Refactor groupby helper from tempita to fused types by noamher · Pull Request #24954 · pandas-dev/pandas (original) (raw)
I can't. Because then it will be found and used instead of the typed version.
Which will cause problems for a rather odd case where int64 is the type and the function is supposed to not be found at first, then found after the ndarray is cast into float64.not sure I understand we do this for all other functions.
@jreback I already have the next PR ready for the rest of the functions (group_prod, group_var, group_mean, group_ohlc).
I had to do the same thing (e.g. creating the group_prod_float64) for them as well for the same reason.
Description of the issue:
The issue is that the calling mechanism, first looks up by funcname, then by funcname_{{type}}.
The code the calls the calling mechanism has a fallback so that if an group_add is looked up with type int64, then the fallback is to cast into the input ndarray into float64, then lookup group_add with type float64.
So group_add is eventually called with an ndarray of type float64 and returns a result which is an ndarray of float64. Now, before returning the result, the fallback code casts the result back into int64. Then returns the result.
Implications:
Creating a group_add function that will be looked-up directly (not using type) means that when the lookup type is int64, the method will still be found (without the type in the name anyway).

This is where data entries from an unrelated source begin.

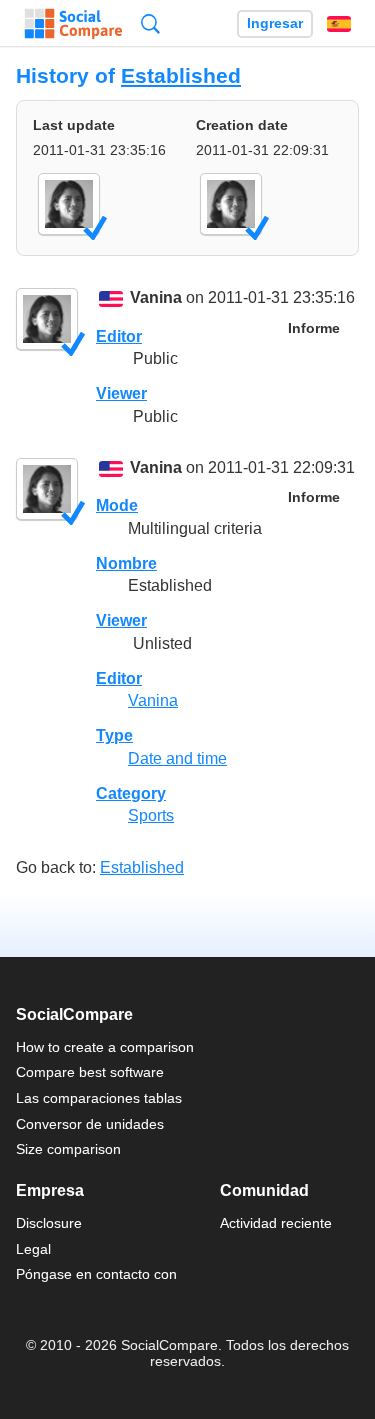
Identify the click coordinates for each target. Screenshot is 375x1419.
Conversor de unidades (90, 1124)
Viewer (121, 393)
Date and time (177, 758)
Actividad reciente (276, 1223)
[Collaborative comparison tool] (73, 24)
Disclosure (49, 1223)
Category (131, 793)
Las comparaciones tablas (99, 1098)
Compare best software (90, 1072)
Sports (151, 815)
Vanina (156, 298)
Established (181, 75)
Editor (119, 336)
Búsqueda (150, 23)
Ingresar (275, 23)
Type (114, 735)
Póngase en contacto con (96, 1274)
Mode (117, 505)
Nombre (126, 563)
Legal (33, 1249)
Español (339, 24)
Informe (314, 328)
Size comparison (68, 1149)
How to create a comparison (105, 1047)
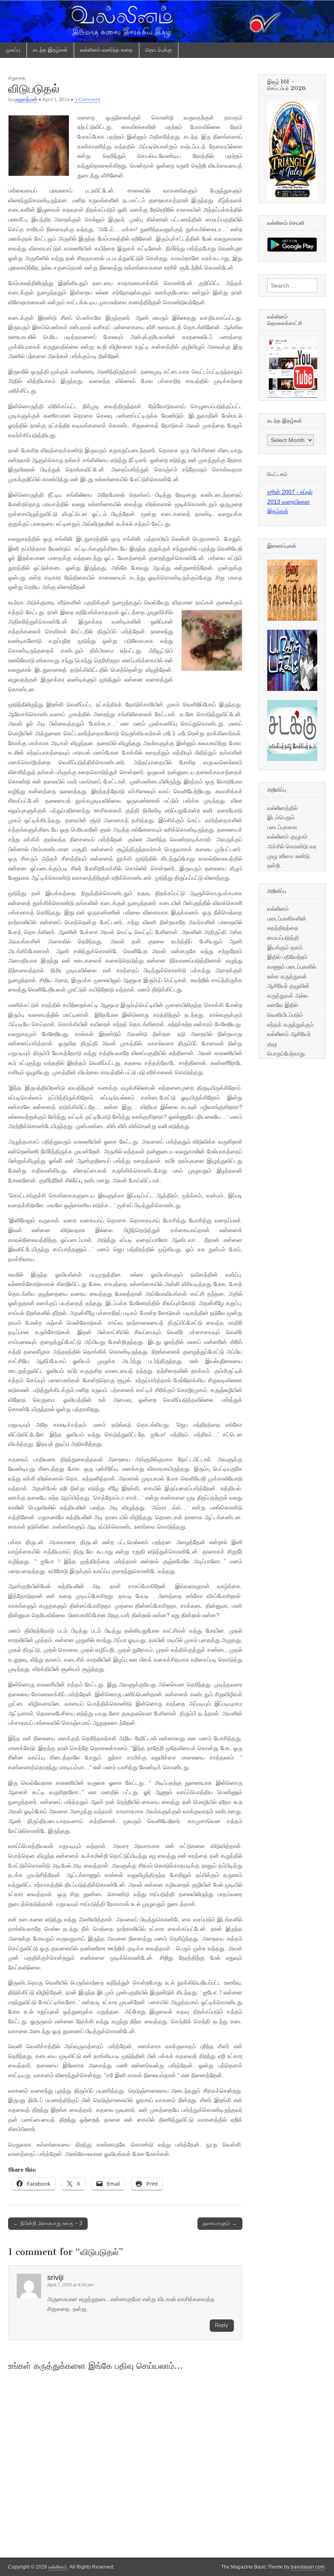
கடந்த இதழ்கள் (50, 49)
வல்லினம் (57, 2567)
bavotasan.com (308, 2567)
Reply (222, 2325)
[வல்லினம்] (167, 21)
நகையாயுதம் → (220, 2223)
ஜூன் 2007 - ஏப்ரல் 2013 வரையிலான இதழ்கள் (289, 501)
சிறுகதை (17, 77)
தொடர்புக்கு (158, 49)
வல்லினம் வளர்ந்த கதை (106, 49)
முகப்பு (13, 49)
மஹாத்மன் (25, 99)
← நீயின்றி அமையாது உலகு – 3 (47, 2223)
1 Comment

Calling it will succeed because of an implicit cast from int64 to float64.
Because the fallback code was never needed, there will be no cast back into int64.
This will fail tests and change the behavior of whatever's calling it in the first place.
To avoid this implications, group_add_{{type}} are defined the the function group_add is renamed into something that will fail the first lookup (e.g. _group_add).
I know that's not the prettiest solution but changing the calling mechanism is something I really tried to avoid because it seems a bit sensitive code to change without breaking anything.